*** Opening of RECORDED INFORMATION ***

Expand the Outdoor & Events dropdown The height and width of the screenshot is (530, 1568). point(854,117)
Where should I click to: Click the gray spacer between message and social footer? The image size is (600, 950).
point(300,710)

*** Close of RECORDED INFORMATION ***
*** Opening of RECORDED INFORMATION ***

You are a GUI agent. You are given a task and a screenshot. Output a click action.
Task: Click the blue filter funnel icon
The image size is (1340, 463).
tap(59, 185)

*** Close of RECORDED INFORMATION ***

• ACTIVITY:
Please state how many lines in the listing contain the string "screenshot", and give nothing besides that number.

• PROBLEM SOLUTION:
2